### ACTION ITEM
Leaving out the pictures, print exactly the lines from the one holding "Task: Click the 25,000+ customers text" to the last line of the entries below, both included, and nothing more.

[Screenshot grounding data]
☆ ☆ ☆

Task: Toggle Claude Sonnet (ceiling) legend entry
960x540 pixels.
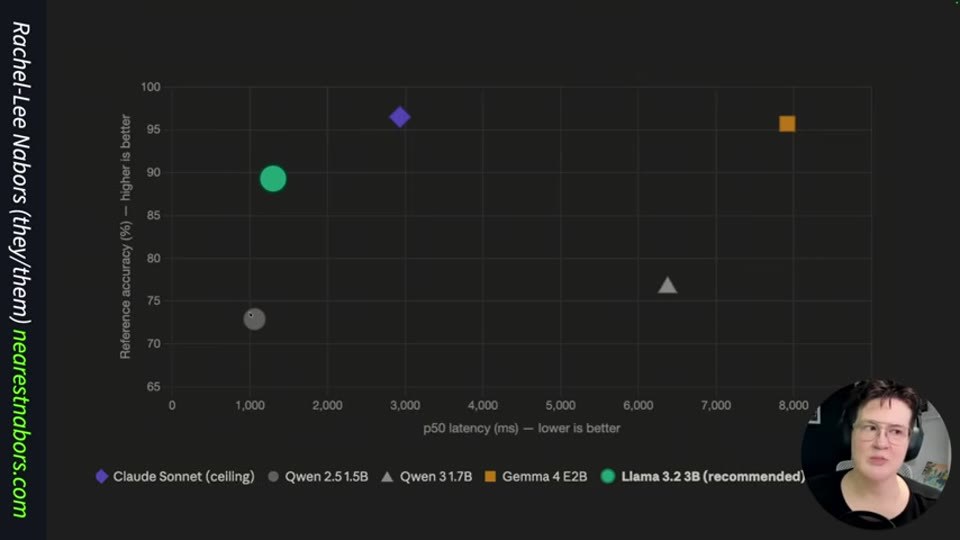Action: click(x=175, y=476)
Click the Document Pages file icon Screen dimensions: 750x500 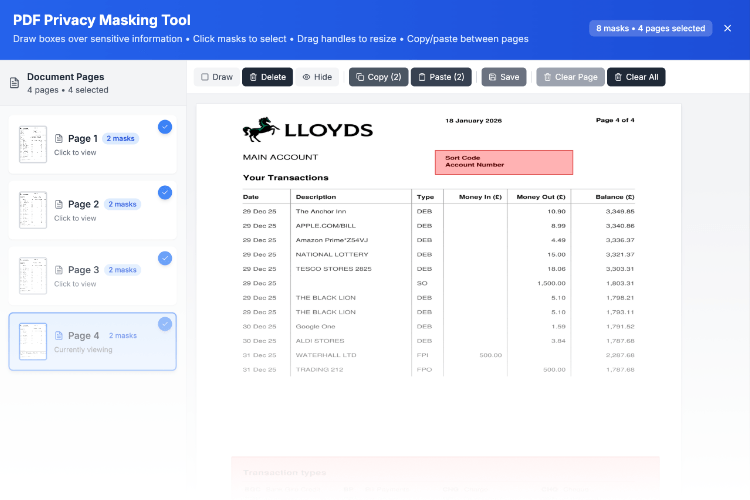click(x=14, y=83)
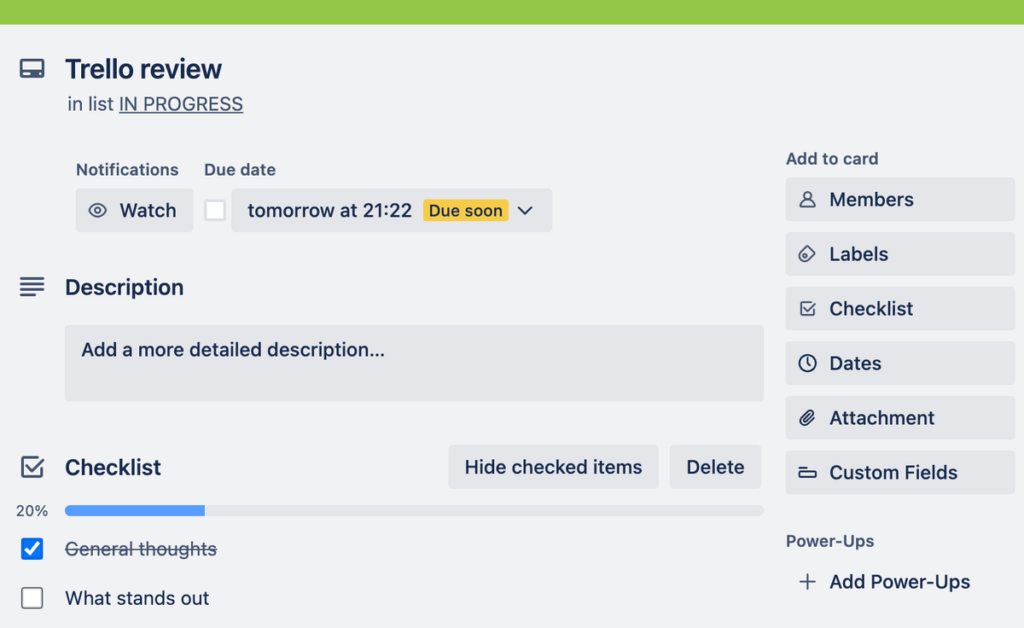Click the checklist icon next to Checklist heading
The height and width of the screenshot is (628, 1024).
(x=31, y=466)
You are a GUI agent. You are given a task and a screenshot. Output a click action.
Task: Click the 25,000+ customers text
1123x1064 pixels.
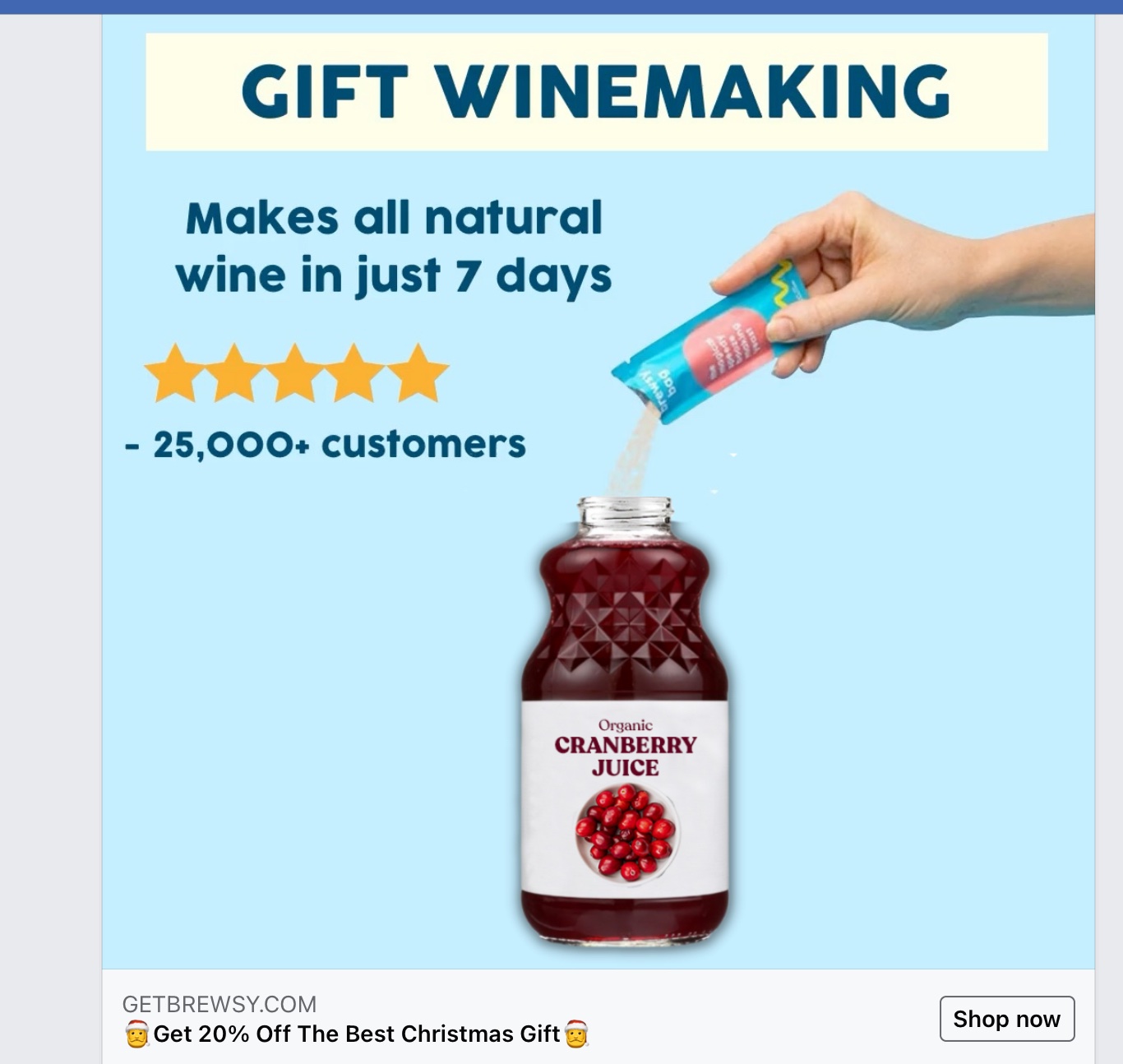pos(326,445)
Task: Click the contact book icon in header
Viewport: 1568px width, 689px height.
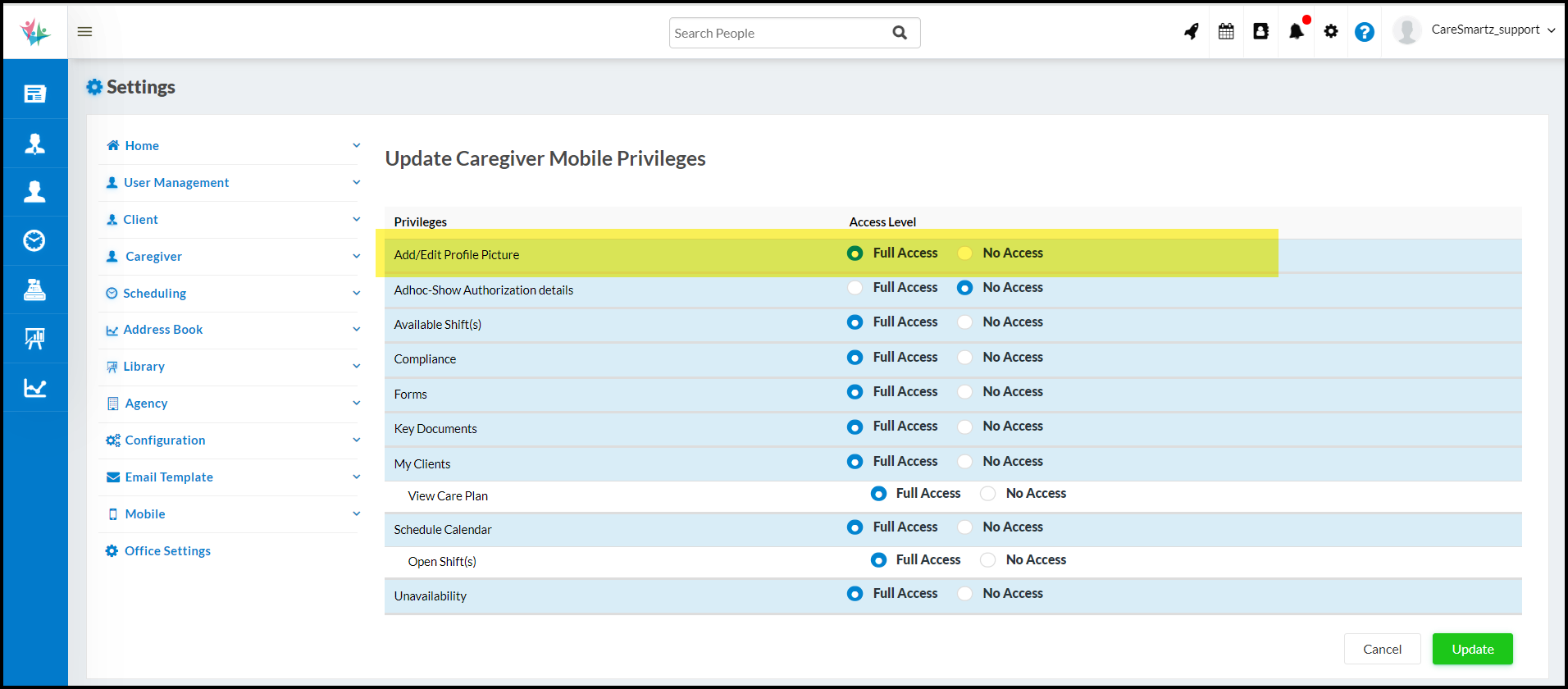Action: pyautogui.click(x=1261, y=32)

☆ ☆ ☆

### ANSWER SECTION
Task: Click the 25,000+ customers text
1123x1064 pixels.
pos(326,445)
Task: Click the contact book icon in header
Viewport: 1568px width, 689px height.
Action: pyautogui.click(x=1261, y=32)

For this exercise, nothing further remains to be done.